Via 10 mila ferrovieri. La cosa più stupefacente è che tutto ciò è avvenuto con la politica in stato di abulia. Governo e Parlamento si sono voltati dall’altra affidando in pratica una delega in bianco a Moretti che è diventato così come il prototipo di quella logica che poi ha partorito i tecnici al governo. Anche lui la delega l’ha assunta in pieno, concentrando ogni attenzione sui servizi definiti “a mercato”, i treni Roma-Milano soprattutto, su cui viaggiano manager, businessmen e direttori di giornali e che garantiscono quattrini, immagine e buona stampa. Secondo un recente studio del Politecnico di Milano questi collegamenti sono cresciuti quasi del 3 % dal 2009. E aumenteranno ancora quando sulle stesse tratte tra qualche mese correranno i convogli privati della montezemoliana Ntv. Nello stesso periodo, però, sono arretrati tutti gli altri collegamenti delle Fs pubbliche: di oltre il 18 % il servizio universale senza contribuzione e più del 10 il servizio non a mercato e non contribuito. Mentre i treni merci statali sono diventati Cenerentole. L’unico freno imposto a Moretti dalla politica è che le Ferrovie non aprissero nuove voragini nei conti pubblici. Moretti ha eseguito infierendo anche sull’organico ridotto sotto il suo regno da circa 87 mila a 77 mila ferrovieri. Nessuno nel frattempo ha fatto il conto di quanto costa agli italiani la progressiva erosione delle ferrovie come bene di tutti.

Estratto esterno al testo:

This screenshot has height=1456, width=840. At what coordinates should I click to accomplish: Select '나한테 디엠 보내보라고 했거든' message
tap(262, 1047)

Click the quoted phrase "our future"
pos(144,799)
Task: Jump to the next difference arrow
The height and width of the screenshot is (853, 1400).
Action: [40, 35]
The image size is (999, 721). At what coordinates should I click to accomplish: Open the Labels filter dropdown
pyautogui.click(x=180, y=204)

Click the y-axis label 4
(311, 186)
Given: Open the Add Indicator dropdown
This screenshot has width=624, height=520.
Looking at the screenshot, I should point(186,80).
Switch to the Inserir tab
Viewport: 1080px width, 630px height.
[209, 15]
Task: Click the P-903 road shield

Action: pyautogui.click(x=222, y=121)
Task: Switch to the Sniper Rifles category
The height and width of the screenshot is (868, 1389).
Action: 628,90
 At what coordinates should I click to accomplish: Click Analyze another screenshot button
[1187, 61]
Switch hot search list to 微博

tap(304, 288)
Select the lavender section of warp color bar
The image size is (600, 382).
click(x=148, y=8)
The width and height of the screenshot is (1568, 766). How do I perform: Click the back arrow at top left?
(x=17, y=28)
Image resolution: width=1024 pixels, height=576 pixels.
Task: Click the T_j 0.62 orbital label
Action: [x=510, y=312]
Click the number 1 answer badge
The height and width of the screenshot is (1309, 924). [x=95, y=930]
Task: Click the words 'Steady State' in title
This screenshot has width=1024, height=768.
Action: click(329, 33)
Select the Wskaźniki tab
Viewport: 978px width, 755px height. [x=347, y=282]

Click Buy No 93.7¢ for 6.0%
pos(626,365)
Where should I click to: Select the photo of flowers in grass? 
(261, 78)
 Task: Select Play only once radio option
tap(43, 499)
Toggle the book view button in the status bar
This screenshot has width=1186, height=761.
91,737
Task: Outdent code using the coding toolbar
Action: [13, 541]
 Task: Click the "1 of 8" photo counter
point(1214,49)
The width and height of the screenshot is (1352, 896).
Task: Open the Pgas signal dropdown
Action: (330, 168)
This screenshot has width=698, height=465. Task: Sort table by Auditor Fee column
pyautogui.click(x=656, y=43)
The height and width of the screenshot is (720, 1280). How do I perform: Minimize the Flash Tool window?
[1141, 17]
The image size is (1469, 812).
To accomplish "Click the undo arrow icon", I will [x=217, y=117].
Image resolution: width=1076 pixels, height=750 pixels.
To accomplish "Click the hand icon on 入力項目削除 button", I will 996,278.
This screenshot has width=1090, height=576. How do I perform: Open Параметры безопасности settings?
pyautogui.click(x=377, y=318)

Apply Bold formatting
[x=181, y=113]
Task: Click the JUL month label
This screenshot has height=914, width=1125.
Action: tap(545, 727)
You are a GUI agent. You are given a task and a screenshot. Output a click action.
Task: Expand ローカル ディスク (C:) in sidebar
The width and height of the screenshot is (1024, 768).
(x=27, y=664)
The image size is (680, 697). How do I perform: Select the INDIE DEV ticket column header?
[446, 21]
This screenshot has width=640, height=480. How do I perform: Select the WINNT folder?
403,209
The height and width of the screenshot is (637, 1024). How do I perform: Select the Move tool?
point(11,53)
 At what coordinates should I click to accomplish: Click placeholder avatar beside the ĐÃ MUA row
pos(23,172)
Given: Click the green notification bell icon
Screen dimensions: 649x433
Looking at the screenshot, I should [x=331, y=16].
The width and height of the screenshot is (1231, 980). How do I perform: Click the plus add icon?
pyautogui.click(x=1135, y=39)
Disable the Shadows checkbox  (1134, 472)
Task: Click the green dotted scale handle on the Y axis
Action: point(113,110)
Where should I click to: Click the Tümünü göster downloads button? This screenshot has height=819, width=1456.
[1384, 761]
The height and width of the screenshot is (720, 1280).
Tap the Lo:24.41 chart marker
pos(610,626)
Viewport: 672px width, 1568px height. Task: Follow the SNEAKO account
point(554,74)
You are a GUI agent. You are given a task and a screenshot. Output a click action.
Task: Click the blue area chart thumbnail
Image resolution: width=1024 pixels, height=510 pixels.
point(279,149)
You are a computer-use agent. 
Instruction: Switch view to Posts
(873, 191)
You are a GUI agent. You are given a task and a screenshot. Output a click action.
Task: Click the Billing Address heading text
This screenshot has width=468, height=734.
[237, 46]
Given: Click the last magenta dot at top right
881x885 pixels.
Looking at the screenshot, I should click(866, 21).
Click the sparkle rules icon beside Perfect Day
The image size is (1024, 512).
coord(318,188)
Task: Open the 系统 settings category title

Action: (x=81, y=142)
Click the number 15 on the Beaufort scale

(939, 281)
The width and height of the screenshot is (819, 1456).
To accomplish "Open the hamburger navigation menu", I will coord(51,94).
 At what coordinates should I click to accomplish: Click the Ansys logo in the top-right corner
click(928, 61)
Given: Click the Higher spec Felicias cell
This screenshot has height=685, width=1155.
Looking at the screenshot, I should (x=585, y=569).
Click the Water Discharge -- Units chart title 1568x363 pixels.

Quella di Moretti è stata, in pratica, una gigantesca manovra di classe, sostenuta da un apparato propagandistico all’erta 24 ore su 24 a sostegno delle ragioni del Capo identificate con quelle dell’azienda e dell’Italia. Alle Ferrovie e in qualche misura anche fuori di esse non c’è posto per chi si oppone, ma neanche per chi osa solo dire ma. Come i familiari delle vittime della strage ferroviaria di Viareggio, per esempio, venuti a Roma il giorno dell’inaugurazione della stazione Tiburtina e neanche degnati di uno sguardo da Moretti. Finché è possibile, giornali e giornalisti sono blanditi, altrimenti redarguiti con letterine a cui l’ufficio stampa si dedica con diuturno e pedagogico zelo. Fino a negare l’evidenza, come è successo proprio di recente al Fatto, accusato di propalare “palesi falsità” per avere raccontato la storia degli 800 licenziati dei treni notte. Non di rado scatta pure la querela a scopo intimidatorio.

Bandiera rossa? Per ironia della sorte tutto ciò è opera di un uomo che in passato aveva impugnato un’altra bandiera, quella rossa dei comunisti e della Cgil. Moretti è stato a lungo un dirigente di quel sindacato e non uno tra i tanti, ma proprio il capo dei ferrovieri (Filt). Un sindacalista competente, sorretto da una preparazione specifica non comune, maturata all’università di Bologna dove si era laureato con la lode in ingegneria ferroviaria. Alle Ferrovie fu assunto per concorso 33 anni fa, allora prendeva meno di 1 milione di lire al mese, ora riscuote almeno 100 volte di più. I binari li ha sempre visti da lontano. Da sindacalista già frequentava villa Patrizi, sede romana Fs, quando presidente era Lodovico Ligato, poi ucciso dalla ‘ndrangheta il 27 agosto 1989. Dopo la parentesi di Mario Schimberni fu Lorenzo Necci a trasformarlo da sindacalista a manager. E quando Necci fu travolto dagli scandali, Moretti fu l’unico di quel gruppo a sfangarla. Il nuovo arrivato, Giancarlo Cimoli, lo nominò amministratore di Rfi. E passato anche Cimoli, il dalemiano ex sindacalista Moretti con Elio Catania amministratore cominciò a carezzare il sogno di diventare lui il numero uno, coltivando allo scopo relazioni a destra e a manca, da Gianni Letta a Ercole Incalza, dirigente craxiano finito nei guai ai tempi di Necci, poi consigliere dei ministri Pietro Lunardi e Altero Matteoli. Nessuno più di Moretti incarna la continuità ferroviaria. Nessuno più di lui ha stravolto le ferrovie.